Multi-processing utilizes multi-core CPU by distributing tasks to many processes. This makes CPU handle "this program's tasks" more frequently, since different core can load different process and executes at the same time. On the other hand, my understanding of multi-threading is that different threads from the same process can also be loaded to different CPU cores to run concurrently. So if we put inter-process/inter-thread communication aside, is multi-processing just a way to gain more cpu resources? I use both techniques without fully understanding what happens at firmware/hardware level...
Let's say, I have a program handling a bunch of totally CPU-bound tasks with same body and different parameters. These tasks can be fully parallelly processed.

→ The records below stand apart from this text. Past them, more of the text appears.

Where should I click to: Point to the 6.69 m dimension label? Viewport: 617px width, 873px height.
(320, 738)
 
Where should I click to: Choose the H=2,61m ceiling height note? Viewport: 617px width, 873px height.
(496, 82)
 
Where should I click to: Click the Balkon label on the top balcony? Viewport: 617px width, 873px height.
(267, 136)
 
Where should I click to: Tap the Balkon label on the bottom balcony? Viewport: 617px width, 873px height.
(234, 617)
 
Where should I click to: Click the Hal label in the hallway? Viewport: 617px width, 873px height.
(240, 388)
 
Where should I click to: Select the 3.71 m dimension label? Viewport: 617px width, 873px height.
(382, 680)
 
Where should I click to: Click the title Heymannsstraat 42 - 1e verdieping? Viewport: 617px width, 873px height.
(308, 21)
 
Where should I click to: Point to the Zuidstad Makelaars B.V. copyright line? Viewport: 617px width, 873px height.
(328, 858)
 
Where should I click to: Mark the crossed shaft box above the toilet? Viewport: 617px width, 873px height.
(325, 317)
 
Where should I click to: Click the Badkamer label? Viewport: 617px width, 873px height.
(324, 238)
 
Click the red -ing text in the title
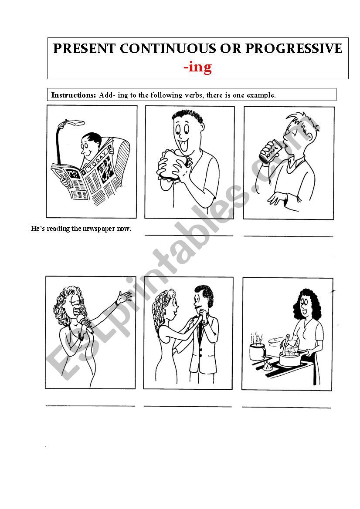click(197, 67)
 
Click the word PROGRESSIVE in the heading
click(293, 48)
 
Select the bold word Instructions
click(73, 95)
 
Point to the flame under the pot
click(268, 366)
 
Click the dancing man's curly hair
click(204, 294)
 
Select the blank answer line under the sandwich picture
click(189, 235)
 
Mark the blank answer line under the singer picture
click(90, 406)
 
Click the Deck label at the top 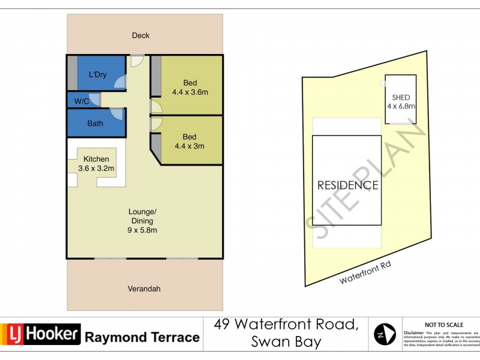click(x=141, y=35)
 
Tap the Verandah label click(x=144, y=289)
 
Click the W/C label click(x=82, y=101)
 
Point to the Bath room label click(x=95, y=124)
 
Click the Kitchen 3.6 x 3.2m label click(x=96, y=164)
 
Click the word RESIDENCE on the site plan click(x=348, y=185)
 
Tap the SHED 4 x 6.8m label click(x=401, y=101)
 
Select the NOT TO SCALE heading click(x=441, y=323)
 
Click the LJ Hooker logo click(x=41, y=334)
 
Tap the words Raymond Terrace click(x=142, y=337)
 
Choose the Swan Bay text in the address click(x=286, y=342)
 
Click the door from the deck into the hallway click(x=137, y=61)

What would be different if I use multi-processing (N processes) vs multi-threading (N threads)?
CodePudding user response:
When it comes to pure computational power in average computers, there is usually no difference in performance, they are both ways to utilize multiple cores. (IPC and startup overhead aside)
When it comes to HPC (high performance computing), multiple processes can have different resources allocated to each process, (each NUMA node in a NUMA cluster has its own private memory), which achieves higher throughput by less resources contention (including cores contention), NUMA nodes aside, you can also pin each process to certain cores, for time-critical applications where you cannot rely on the OS scheduler to prioritize your process, and manage the priority of each process manually.

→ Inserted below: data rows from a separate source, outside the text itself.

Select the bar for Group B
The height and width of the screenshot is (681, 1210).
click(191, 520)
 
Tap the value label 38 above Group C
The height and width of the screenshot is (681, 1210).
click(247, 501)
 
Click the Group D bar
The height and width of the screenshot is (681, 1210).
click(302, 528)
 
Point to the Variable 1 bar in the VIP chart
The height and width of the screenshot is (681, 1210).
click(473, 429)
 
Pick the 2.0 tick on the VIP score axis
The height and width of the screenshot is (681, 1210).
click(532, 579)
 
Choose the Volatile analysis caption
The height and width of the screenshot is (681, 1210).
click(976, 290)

similar functionality can be done on threads in some systems, but it requires major code modifications, while the process-based approach is simpler and more portable.
Having multiple processes allows scalability and isolation
- later on you can have each process working on a different computer, which is connected over the network (cluster computing)

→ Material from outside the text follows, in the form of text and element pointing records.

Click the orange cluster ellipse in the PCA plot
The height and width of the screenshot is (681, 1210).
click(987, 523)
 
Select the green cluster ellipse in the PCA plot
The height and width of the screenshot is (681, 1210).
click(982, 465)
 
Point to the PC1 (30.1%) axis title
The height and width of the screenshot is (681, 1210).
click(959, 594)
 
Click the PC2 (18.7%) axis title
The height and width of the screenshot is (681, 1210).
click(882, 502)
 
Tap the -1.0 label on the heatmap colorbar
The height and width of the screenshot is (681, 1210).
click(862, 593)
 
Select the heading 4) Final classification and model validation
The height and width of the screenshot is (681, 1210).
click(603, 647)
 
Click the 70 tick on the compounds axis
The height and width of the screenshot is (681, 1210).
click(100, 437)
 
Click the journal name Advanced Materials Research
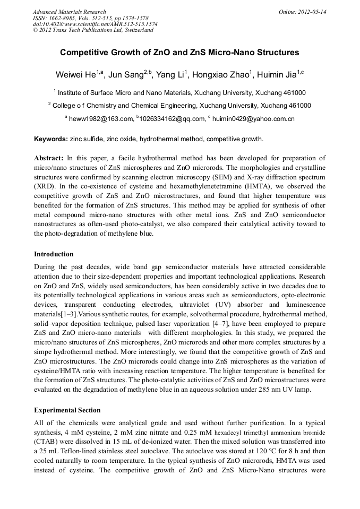point(69,12)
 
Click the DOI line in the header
point(95,24)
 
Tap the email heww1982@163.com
point(101,119)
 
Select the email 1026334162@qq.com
point(167,119)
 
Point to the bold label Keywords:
point(51,139)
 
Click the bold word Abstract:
point(49,159)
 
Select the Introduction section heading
point(54,254)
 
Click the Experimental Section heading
point(67,410)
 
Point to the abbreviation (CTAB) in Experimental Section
point(47,441)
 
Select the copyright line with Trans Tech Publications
point(93,30)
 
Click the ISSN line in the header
point(88,18)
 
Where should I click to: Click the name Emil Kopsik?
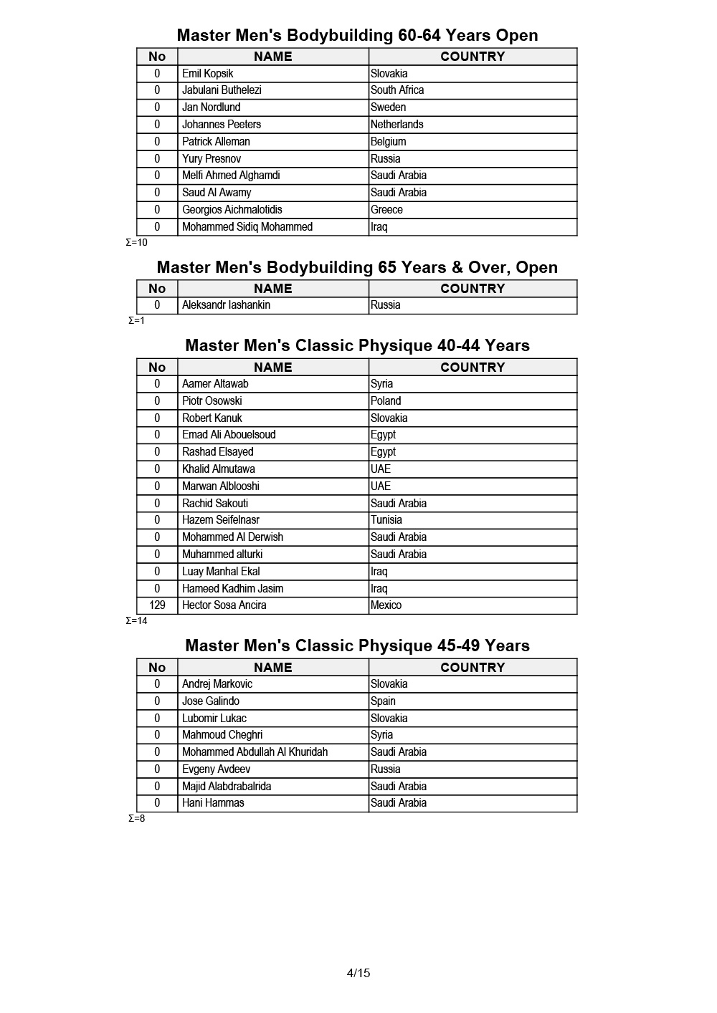[x=208, y=73]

- you have better error handling in case one worker fails or crashes (kubernetes)
- you can have each team working on a different "process" in your application.
In short, threads are useful if you are doing a small computation concurrently or need the shared address space for low latency, but if you are doing an application-scale computation, then it's best to isolate it in its own Process/Application, this is how most simulators work, in such applications both multiprocessing and multithreading go hand-in-hand, so you have multiple processes each with its own multiple threads.